To summarize, when both women were pregnant, Mary went to visit her cousin Elizabeth. The unborn Christ gave his unborn precursor, John, the great gift of sanctifying grace. Our Catholic faith tells us that grace increased daily in John’s soul. His later life of penance and heroic virtue allowed this sanctifying grace to increase in strength. It vivified John’s strong character and illumined his brilliant personality. His fiery eloquence helped draw crowds into the desert to see him, hear him and heed his call to repentance. It inspired the virtue of fortitude that helped John rebuke Herod for his adultery, and endure the hardship of prison and finally martyrdom.

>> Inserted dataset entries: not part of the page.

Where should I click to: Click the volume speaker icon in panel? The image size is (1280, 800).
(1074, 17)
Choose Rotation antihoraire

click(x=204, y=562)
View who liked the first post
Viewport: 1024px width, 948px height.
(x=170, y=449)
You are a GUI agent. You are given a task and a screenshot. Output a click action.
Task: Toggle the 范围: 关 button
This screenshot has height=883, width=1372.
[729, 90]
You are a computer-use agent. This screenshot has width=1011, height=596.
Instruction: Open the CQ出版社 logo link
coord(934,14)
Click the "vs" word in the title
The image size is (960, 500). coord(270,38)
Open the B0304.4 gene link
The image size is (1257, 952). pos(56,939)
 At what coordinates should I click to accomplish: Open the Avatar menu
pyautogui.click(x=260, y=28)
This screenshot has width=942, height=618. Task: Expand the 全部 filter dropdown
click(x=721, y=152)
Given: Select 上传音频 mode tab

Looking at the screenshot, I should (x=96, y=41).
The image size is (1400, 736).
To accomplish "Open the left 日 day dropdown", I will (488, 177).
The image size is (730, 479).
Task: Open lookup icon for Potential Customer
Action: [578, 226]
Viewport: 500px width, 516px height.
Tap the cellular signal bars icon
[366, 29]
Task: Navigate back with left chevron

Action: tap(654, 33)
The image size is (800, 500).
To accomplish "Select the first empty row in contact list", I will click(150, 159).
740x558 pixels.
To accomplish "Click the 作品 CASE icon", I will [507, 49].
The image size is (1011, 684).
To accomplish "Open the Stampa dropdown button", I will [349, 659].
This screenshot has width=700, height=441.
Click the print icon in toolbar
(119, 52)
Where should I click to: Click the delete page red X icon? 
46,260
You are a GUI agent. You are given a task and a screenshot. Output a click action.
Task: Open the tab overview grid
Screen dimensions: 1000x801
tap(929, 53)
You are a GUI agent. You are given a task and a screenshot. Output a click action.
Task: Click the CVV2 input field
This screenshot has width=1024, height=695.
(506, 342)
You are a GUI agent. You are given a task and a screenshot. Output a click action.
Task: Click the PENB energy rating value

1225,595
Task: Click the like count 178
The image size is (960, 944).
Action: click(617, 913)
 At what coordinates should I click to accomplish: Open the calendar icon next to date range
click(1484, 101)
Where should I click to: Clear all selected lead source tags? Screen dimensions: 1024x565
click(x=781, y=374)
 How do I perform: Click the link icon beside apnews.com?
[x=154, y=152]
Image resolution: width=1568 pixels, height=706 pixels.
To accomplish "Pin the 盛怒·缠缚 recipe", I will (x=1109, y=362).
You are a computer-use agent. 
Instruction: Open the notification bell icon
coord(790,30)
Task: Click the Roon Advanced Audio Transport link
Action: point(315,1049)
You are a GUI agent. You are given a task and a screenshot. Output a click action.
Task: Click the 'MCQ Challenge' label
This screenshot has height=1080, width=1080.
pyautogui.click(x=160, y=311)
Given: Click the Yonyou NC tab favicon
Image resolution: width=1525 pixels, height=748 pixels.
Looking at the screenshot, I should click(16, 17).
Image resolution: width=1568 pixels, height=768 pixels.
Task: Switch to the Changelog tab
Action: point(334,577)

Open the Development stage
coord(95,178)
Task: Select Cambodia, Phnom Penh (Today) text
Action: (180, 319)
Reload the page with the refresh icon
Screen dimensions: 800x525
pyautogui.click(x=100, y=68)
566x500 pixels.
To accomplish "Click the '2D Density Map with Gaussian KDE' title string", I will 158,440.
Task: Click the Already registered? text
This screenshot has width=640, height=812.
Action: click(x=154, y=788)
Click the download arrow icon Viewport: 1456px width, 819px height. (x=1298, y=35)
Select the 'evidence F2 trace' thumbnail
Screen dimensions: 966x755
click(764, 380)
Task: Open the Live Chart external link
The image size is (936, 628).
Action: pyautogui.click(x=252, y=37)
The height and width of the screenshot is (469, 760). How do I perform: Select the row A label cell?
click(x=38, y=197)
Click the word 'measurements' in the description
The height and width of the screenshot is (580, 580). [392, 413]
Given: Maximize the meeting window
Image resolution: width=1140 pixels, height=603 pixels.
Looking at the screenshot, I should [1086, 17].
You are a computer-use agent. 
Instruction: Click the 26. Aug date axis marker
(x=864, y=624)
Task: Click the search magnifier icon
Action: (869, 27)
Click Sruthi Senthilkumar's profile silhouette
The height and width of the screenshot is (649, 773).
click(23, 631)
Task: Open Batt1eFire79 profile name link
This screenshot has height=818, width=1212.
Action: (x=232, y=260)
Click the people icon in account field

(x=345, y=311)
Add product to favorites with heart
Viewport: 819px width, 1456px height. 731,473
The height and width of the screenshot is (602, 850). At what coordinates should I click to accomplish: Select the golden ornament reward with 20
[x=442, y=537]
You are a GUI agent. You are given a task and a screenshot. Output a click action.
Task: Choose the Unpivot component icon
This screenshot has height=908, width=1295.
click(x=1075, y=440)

Thus we understand how the Evangelists Saint John and Saint Luke can say: “There was a man sent from God, whose name was John” ( Jn 1:6) and John was “filled with the Holy Spirit even from his mother’s womb” ( Lk 1:15, 41 ). In fact, John was “filled with the Holy Spirit” by Christ himself, whom the Virgin Mary had just conceived by the Holy Spirit. “Mary’s visitation to Elizabeth thus became a visit from God to his people,” even though both the Son of God and his cousin John remained unborn (ccc 717). “John the Baptist is more than a prophet,” the Catechism tells. “In John, the precursor, the Holy Spirit completes the work of [making] ready a people prepared for the Lord” (ccc 718). In him, the Holy Spirit concludes his speaking through the prophets. “John completes the cycle of prophets begun by Elijah” (ccc 719). The fire of the
Spirit dwells in John the Baptist and makes him the forerunner of the coming Lord. In the mother of Jesus, we likewise see God’s hand at work. “Mary, the all-holy ever-virgin Mother of God, is the masterwork of the mission of the Son and the Spirit in the fullness of time. For the first time in the plan of salvation and because his Spirit had prepared her, the Father found the dwelling place where his Son and his Spirit could dwell among us” (ccc 721). In Mary, who “by sheer grace, conceived without sin … the most humble of creatures,” (ccc 722), the Holy Spirit: “… fulfills the plan of the Father’s loving goodness. Through the Holy Spirit, the Virgin conceives and gives birth to the Son of God. By the Holy Spirit’s power and her faith, her virginity became uniquely fruitful” (ccc 723). “… manifests the Son of the Father, now become the Son of the Virgin. She is the burning bush of the definitive theophany. Filled with the Holy Spirit she makes the Word visible in the humility of his flesh. It is to the poor and the first representatives of the gentiles that she makes him known” (ccc 724). “… begins to bring humanity, the objects of God’s merciful love, into communion with Christ. And the humble are always the first to accept him: shepherds, magi, Simeon and Anna, the bride and groom at Cana, and the first disciples” (ccc 725). At the conclusion of the Holy Spirit’s mission, “Mary became the Woman, the new Eve [‘mother of the living’], the mother of the ‘whole Christ.’ As such, she was present with the Twelve, who ‘with one accord devoted themselves to prayer,’ at the dawn of the ‘end time’ which the Spirit was to inaugurate on the morning of Pentecost with the manifestation of the Church” (ccc 726).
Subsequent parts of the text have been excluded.